— Start WORKING DATA —
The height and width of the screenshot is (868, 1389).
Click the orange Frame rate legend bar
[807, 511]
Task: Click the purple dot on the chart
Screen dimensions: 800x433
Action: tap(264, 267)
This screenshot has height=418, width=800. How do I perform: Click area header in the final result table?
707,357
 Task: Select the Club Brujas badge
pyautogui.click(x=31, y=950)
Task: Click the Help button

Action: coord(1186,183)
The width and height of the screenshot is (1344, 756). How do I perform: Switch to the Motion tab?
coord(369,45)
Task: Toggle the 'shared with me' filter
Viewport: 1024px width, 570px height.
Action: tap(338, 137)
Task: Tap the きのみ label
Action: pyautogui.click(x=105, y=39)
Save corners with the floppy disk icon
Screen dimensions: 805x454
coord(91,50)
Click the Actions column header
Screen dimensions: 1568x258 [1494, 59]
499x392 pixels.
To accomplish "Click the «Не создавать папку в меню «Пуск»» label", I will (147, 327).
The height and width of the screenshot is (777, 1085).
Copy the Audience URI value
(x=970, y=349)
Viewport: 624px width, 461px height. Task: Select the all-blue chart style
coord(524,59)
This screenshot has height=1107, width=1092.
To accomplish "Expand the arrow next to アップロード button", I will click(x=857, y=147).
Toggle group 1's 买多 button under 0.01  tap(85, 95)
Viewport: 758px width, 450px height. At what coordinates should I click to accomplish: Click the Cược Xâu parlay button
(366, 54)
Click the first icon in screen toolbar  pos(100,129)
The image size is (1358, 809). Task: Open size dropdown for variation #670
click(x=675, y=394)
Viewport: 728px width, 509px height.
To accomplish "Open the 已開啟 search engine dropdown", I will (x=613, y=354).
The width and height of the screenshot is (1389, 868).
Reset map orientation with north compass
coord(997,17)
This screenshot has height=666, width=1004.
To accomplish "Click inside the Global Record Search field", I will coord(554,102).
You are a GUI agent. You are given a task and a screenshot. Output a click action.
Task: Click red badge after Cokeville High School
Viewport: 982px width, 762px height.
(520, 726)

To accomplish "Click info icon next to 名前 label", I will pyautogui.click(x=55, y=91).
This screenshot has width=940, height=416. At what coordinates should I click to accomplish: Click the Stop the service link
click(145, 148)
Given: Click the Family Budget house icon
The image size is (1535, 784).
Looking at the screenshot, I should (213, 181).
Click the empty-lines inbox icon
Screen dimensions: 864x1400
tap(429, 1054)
— End WORKING DATA —
WHAT YOU WILL DO => Please lay out every line of the items above as a Markdown table with the columns No. and Line, numbering the rows in order and skipping blank lines.

ANSWER FOR THE TASK =>
| No. | Line |
|---|---|
| 1 | The height and width of the screenshot is (868, 1389). |
| 2 | Click the orange Frame rate legend bar |
| 3 | [807, 511] |
| 4 | Task: Click the purple dot on the chart |
| 5 | Screen dimensions: 800x433 |
| 6 | Action: tap(264, 267) |
| 7 | This screenshot has height=418, width=800. How do I perform: Click area header in the final result table? |
| 8 | 707,357 |
| 9 |  Task: Select the Club Brujas badge |
| 10 | pyautogui.click(x=31, y=950) |
| 11 | Task: Click the Help button |
| 12 | Action: coord(1186,183) |
| 13 | The width and height of the screenshot is (1344, 756). How do I perform: Switch to the Motion tab? |
| 14 | coord(369,45) |
| 15 | Task: Toggle the 'shared with me' filter |
| 16 | Viewport: 1024px width, 570px height. |
| 17 | Action: tap(338, 137) |
| 18 | Task: Tap the きのみ label |
| 19 | Action: pyautogui.click(x=105, y=39) |
| 20 | Save corners with the floppy disk icon |
| 21 | Screen dimensions: 805x454 |
| 22 | coord(91,50) |
| 23 | Click the Actions column header |
| 24 | Screen dimensions: 1568x258 [1494, 59] |
| 25 | 499x392 pixels. |
| 26 | To accomplish "Click the «Не создавать папку в меню «Пуск»» label", I will (147, 327). |
| 27 | The height and width of the screenshot is (777, 1085). |
| 28 | Copy the Audience URI value |
| 29 | (x=970, y=349) |
| 30 | Viewport: 624px width, 461px height. Task: Select the all-blue chart style |
| 31 | coord(524,59) |
| 32 | This screenshot has height=1107, width=1092. |
| 33 | To accomplish "Expand the arrow next to アップロード button", I will click(x=857, y=147). |
| 34 | Toggle group 1's 买多 button under 0.01  tap(85, 95) |
| 35 | Viewport: 758px width, 450px height. At what coordinates should I click to accomplish: Click the Cược Xâu parlay button |
| 36 | (366, 54) |
| 37 | Click the first icon in screen toolbar  pos(100,129) |
| 38 | The image size is (1358, 809). Task: Open size dropdown for variation #670 |
| 39 | click(x=675, y=394) |
| 40 | Viewport: 728px width, 509px height. |
| 41 | To accomplish "Open the 已開啟 search engine dropdown", I will (x=613, y=354). |
| 42 | The width and height of the screenshot is (1389, 868). |
| 43 | Reset map orientation with north compass |
| 44 | coord(997,17) |
| 45 | This screenshot has height=666, width=1004. |
| 46 | To accomplish "Click inside the Global Record Search field", I will coord(554,102). |
| 47 | You are a GUI agent. You are given a task and a screenshot. Output a click action. |
| 48 | Task: Click red badge after Cokeville High School |
| 49 | Viewport: 982px width, 762px height. |
| 50 | (520, 726) |
| 51 | To accomplish "Click info icon next to 名前 label", I will pyautogui.click(x=55, y=91). |
| 52 | This screenshot has width=940, height=416. At what coordinates should I click to accomplish: Click the Stop the service link |
| 53 | click(145, 148) |
| 54 | Given: Click the Family Budget house icon |
| 55 | The image size is (1535, 784). |
| 56 | Looking at the screenshot, I should (213, 181). |
| 57 | Click the empty-lines inbox icon |
| 58 | Screen dimensions: 864x1400 |
| 59 | tap(429, 1054) |